Last week among the casualties of the California heat wave was MySpace.com, which conked out for about 12 hours. While there were certainly aspects of the heat wave that were more severe (and, in some cases, deadly), the downing of the most popular social networking site in the United States should make technology managers go back and take a look at their budgets for next year.
It seemed appropriate that the folks at MySpace put up an online version of that 1980s video game favorite, Pac-Man, while the main site was down. The measurement and control of electrical usage, heating and cooling in the server room really havent advanced all that much since Toru Iwatani came up with the idea of that yellow sliced hockey puck chasing those four ghosts around the Pac-Man screen.
Few things spur corporate technology spending like lost sales. And in these days of the digital enterprise, the loss of your site for a half day translates into lost ad sales that will never be recovered. System backup, data recovery and guaranteeing uptime are those boring infrastructure meetings that always seem to get delayed or canceled.
Maybe it takes a record heat wave to bring those discussions to the forefront, and maybe this last round of nationwide heat waves will bring you back to the budgeting table regarding your 2007 technology budget. Consider the following: Google is building a massive and secret data center in The Dalles, Ore., and Microsoft and Yahoo are doing the same about 130 miles north of The Dalles.
While those companies love to talk about their latest features and next generation of products and services, they rarely talk about their data centers. Yet, the data centers are the key to their future growth.
The Google data center under construction (as it appears from photographs) will be two to three football fields in size and will include four big cooling towers. The 30-acre site is at the intersection of cheap power, cheap cooling and volumes of Internet access. While little is known about the full size of Googles IT infrastructure, best estimates put the number of custom-built, Linux systems at around a half million and growing. The capital investment is in the billions of dollars.
Companies such as Google, Yahoo and Microsoft dont invest billions unless they believe they can get a return on their investment and that that investment can provide a strategic advantage over their competitors. While you dont have a few billion around to invest, outages such as the one at MySpace and the heat wave that swept across the United States last week should give you pause to take a look inside that server room upon which your company depends.
Do you know how much power your server room consumes? What is your plan if the local utility announces it is going to have rolling blackouts? Can you balance your server utilization to the amount of computing required, or, like many servers, is your server running systems at 100 percent even if your computing needs are at 10 percent? When was the last time you tested your failover and backup systems? Does your 2007 technology plan include investigating a virtualized infrastructure, so a blackout at one site does not mean a blank screen for users trying to use your Web site? Have you grilled your technology vendors on their plans to offer servers designed to scale back according to usage? Have you really taken those vendors to task and asked them to actually show you products instead of plans?

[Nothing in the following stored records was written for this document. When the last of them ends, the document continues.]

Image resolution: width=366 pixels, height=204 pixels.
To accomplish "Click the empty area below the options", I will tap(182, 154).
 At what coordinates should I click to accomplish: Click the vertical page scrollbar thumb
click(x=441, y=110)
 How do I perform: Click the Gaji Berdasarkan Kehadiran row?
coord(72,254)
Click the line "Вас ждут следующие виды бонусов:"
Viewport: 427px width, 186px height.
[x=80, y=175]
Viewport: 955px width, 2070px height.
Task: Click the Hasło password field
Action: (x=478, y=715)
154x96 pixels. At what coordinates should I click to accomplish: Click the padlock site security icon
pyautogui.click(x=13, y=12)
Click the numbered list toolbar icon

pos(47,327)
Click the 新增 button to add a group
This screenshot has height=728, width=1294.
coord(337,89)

Disaster recovery plans often get put on a budgeting diet as corporate executives look for the cheapest option while figuring that disasters are going to happen to someone else, not their company. But a disaster doesnt have to be on the scale of a Hurricane Katrina to knock down your companys technology infrastructure. A heat wave can cripple your computing capabilities as effectively as a major storm.
Let the embarrassment of MySpace and the investment philosophy of Google and Yahoo be a lesson in making sure disaster recovery also means keeping the system up as the temperature goes up. You want your customers to be buying your products, not playing Pac-Man.